Records provided:
################

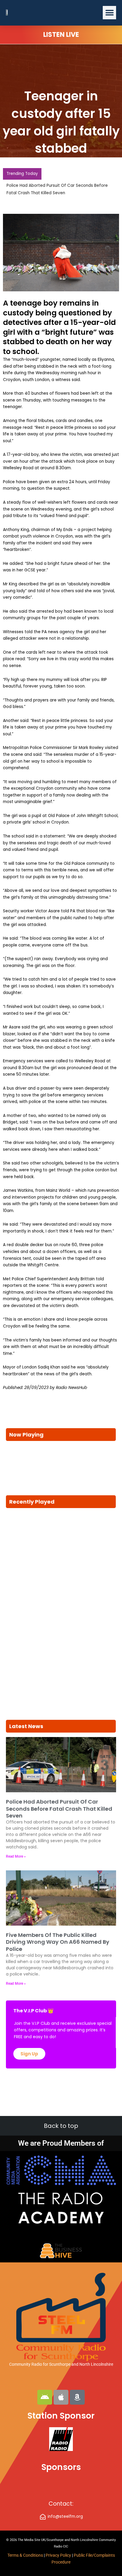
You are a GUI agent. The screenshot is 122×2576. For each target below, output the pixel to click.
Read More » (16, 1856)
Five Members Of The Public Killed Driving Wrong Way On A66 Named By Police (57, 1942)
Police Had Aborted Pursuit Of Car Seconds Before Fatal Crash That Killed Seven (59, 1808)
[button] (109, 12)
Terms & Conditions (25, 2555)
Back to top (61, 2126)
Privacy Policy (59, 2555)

################

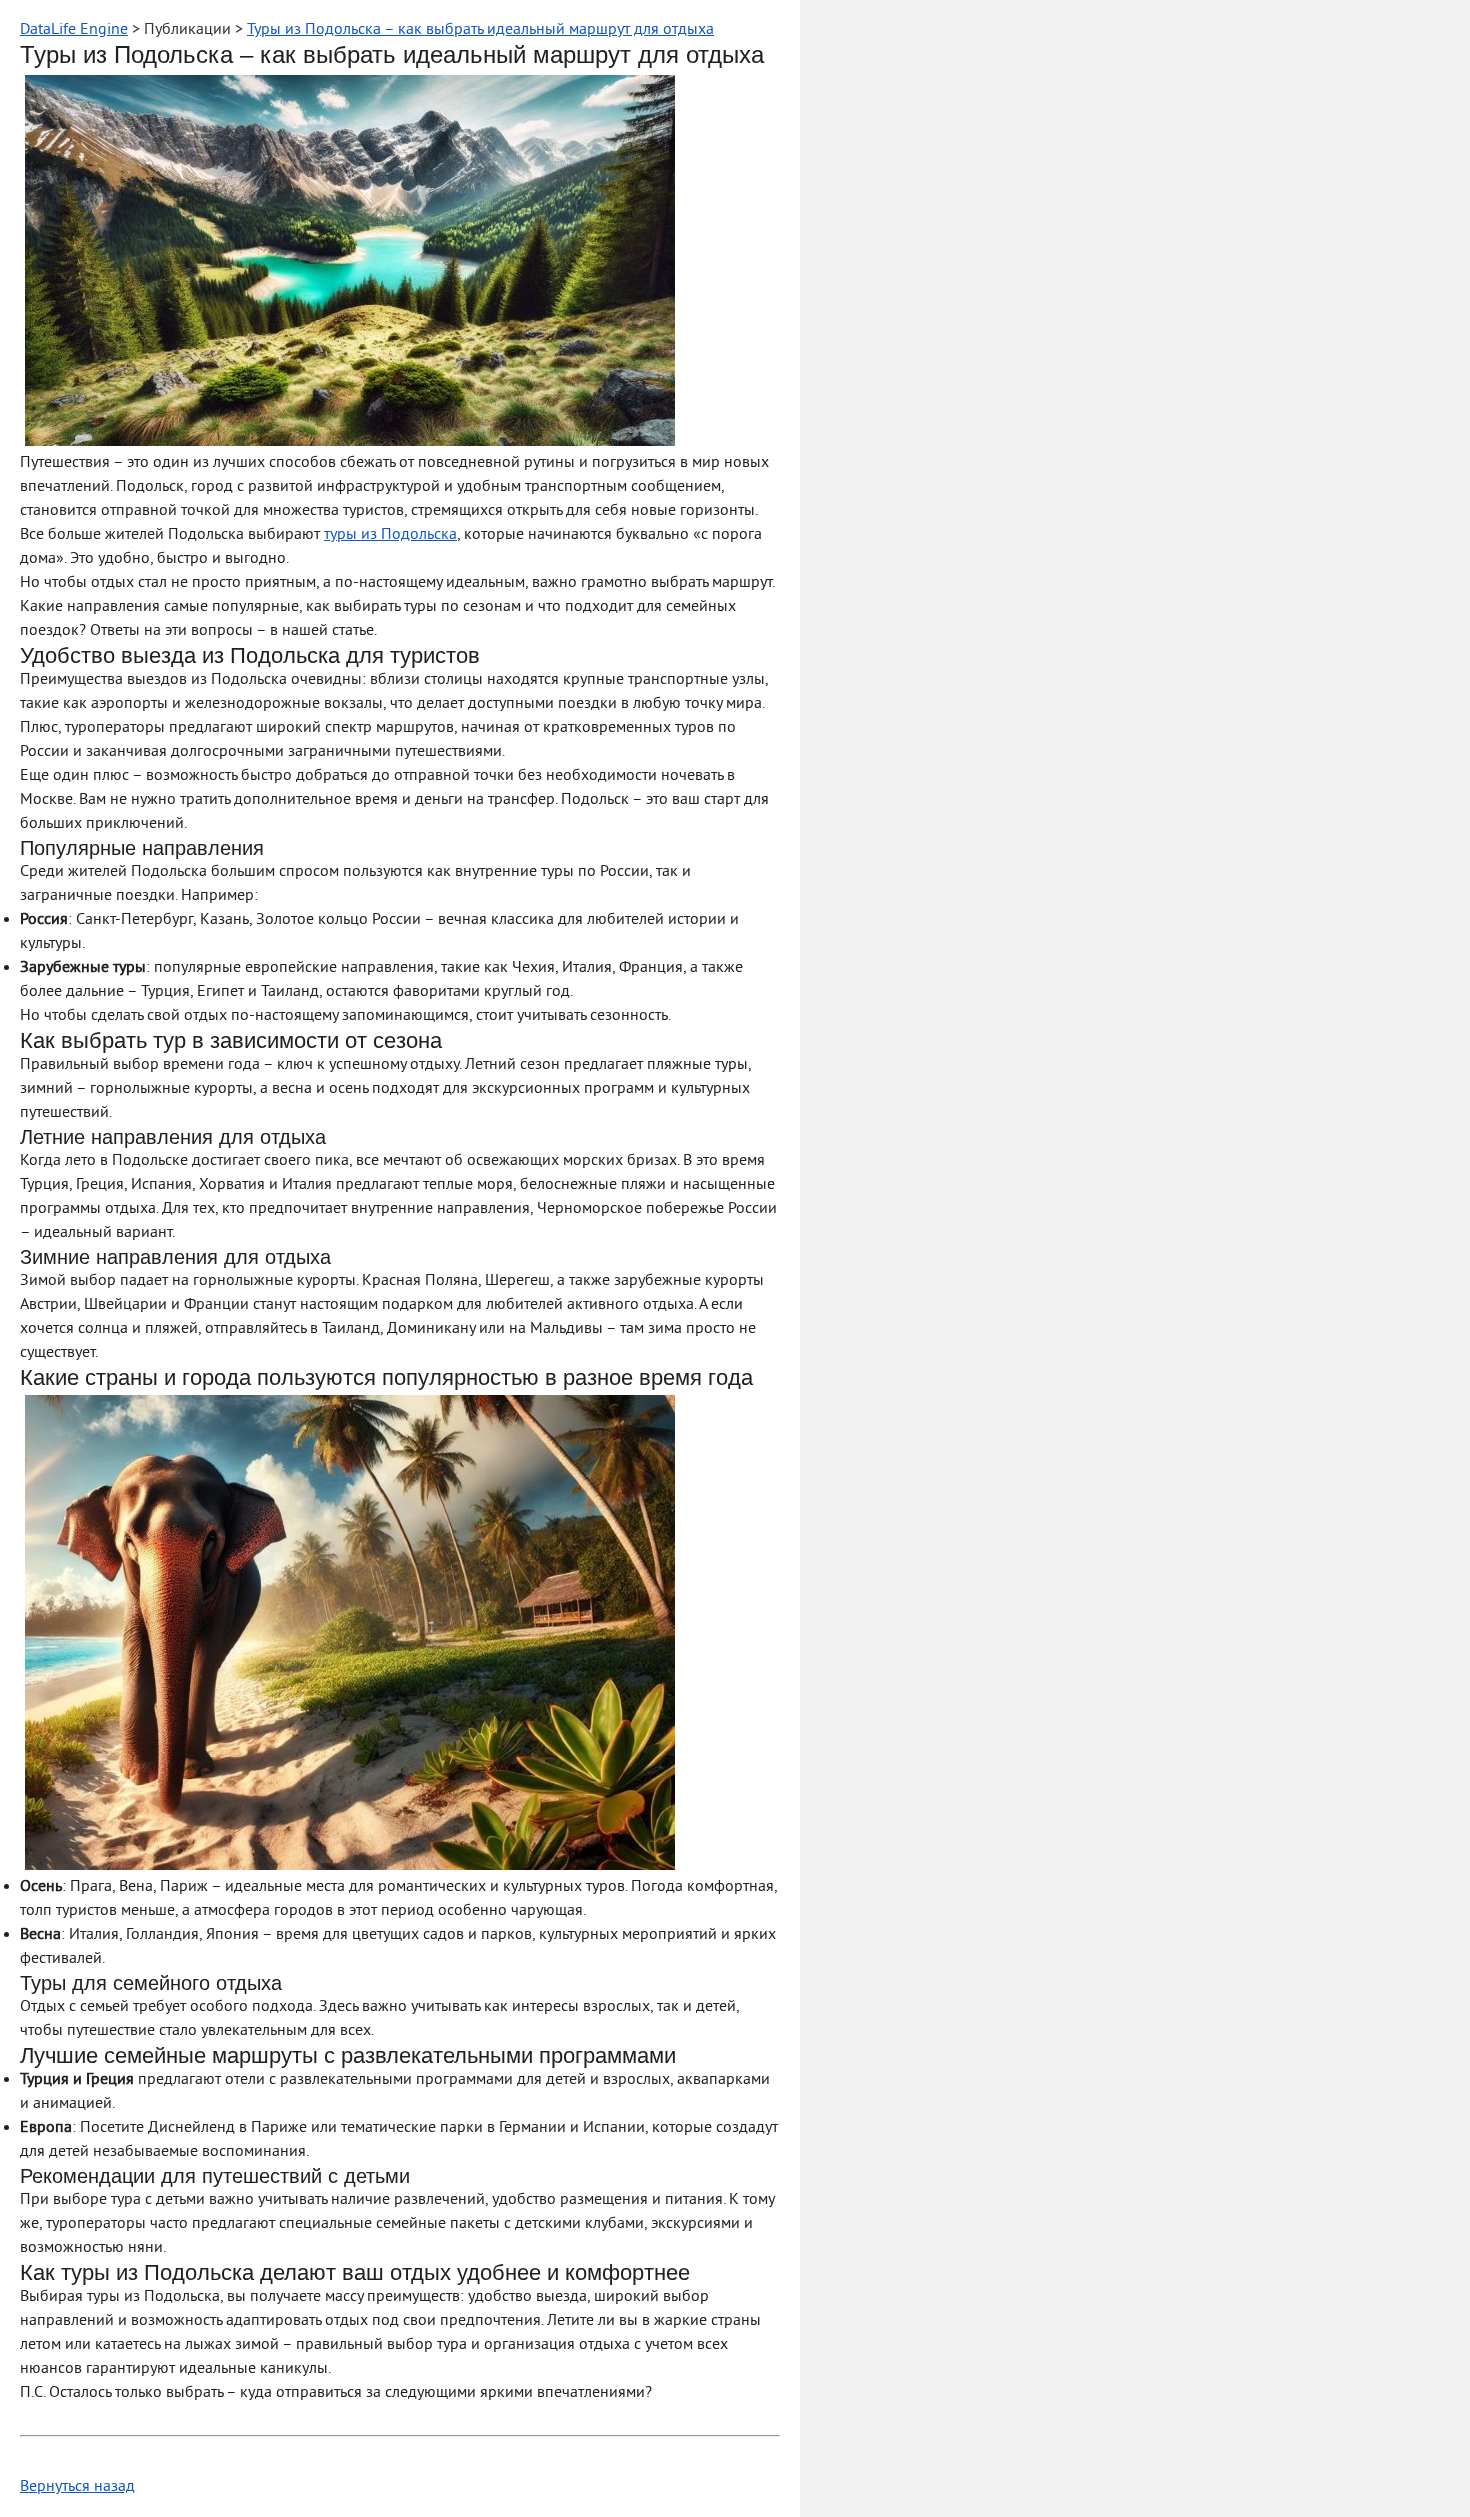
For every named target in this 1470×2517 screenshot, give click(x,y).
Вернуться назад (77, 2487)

################

Prompt: Take the lines above from the one containing "You are a GUI" to the one containing "Privacy Policy (59, 2555)" and retype them exactly, both ends included, with nothing added.

Exercise response:
You are a GUI agent. The screenshot is 122×2576. For each target below, output the pixel to click.
Read More » (16, 1856)
Five Members Of The Public Killed Driving Wrong Way On A66 Named By Police (57, 1942)
Police Had Aborted Pursuit Of Car Seconds Before Fatal Crash That Killed Seven (59, 1808)
[button] (109, 12)
Terms & Conditions (25, 2555)
Back to top (61, 2126)
Privacy Policy (59, 2555)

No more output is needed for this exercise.